Never a Dead-End: Assisting User Website Direction

woman standing on an ocean shore with nowhere to go

Remember back in the day, before smart phones and GPS, when you were driving down a road somewhere unfamiliar and you must have missed that “when you reach the corner with the house that has a red door: make a right” cue on your scribbles notes? You obviously didn’t catch the green mailbox that was your cue telling you that you’ve gone too far, either.  You had to stop and ask for directions.

That’s similar to what happens when a user visits a website and gets lost either searching for something or inevitably landing on a 404 page. No one enjoys reaching any 404 page, because it means they haven’t found what they have been looking for. What’s worse if if the 404 page does not encourage the user to keep looking, or at least acting as a sherpa back to the homepage.

light house at night with a bridge
Show your users how to get home

Maybe it’s an ecommerce site, and the user has searched or viewed some products before landing on the 404 page. Show them some similar items, or categories that may help them find what they’re looking for or inspire them to look for something new. Maybe the site is a news source, and they can’t seem to find an article they were searching for. Give them search options for a date range or assist with better keywords they could use based on history.
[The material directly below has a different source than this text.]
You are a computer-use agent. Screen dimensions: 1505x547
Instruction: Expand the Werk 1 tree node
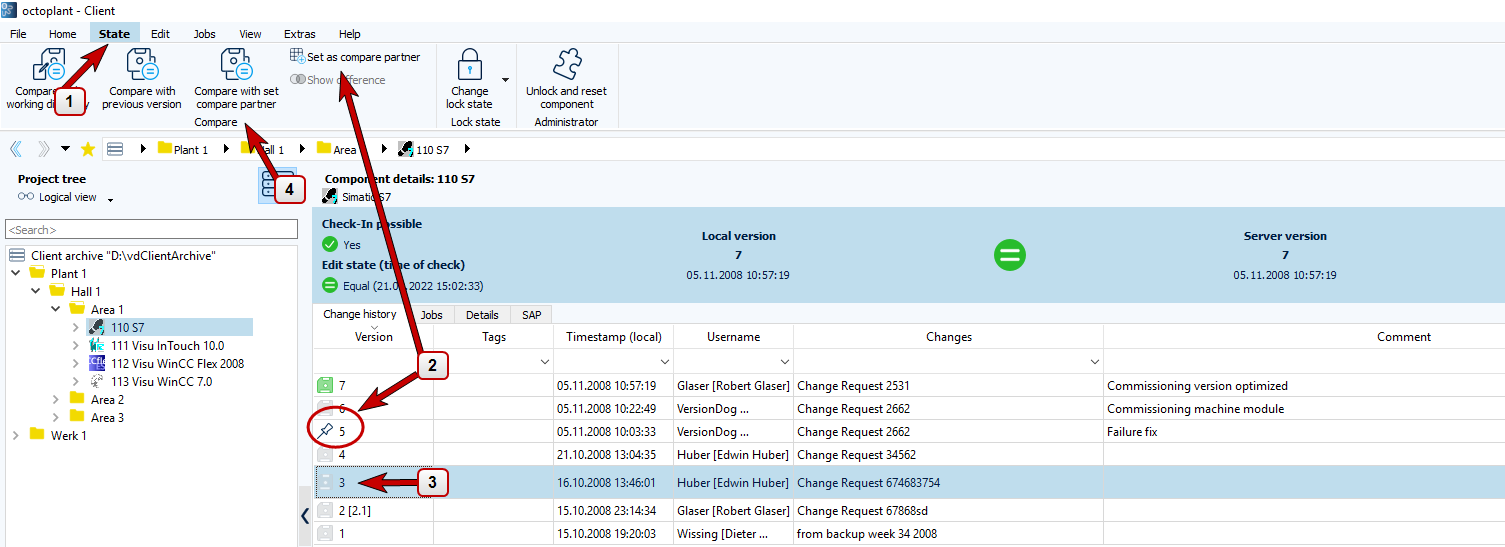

Retaining a user on a webpage could potentially keep them coming back in the future. It will allow a user to experience your brand further and become confident in the brand simply by allowing them a choice to continue instead of bouncing to another site (or competitor). Remove the barriers and don’t let the user quit! Better yet, seek the guidance of a local SEO company to make sure you’re on the right track. Lastly, a brand can use a 404 page as an opportunity to drive a user in a direction they might not have thought about going. Maybe they won’t need to ask for directions anymore and just explore the unknown.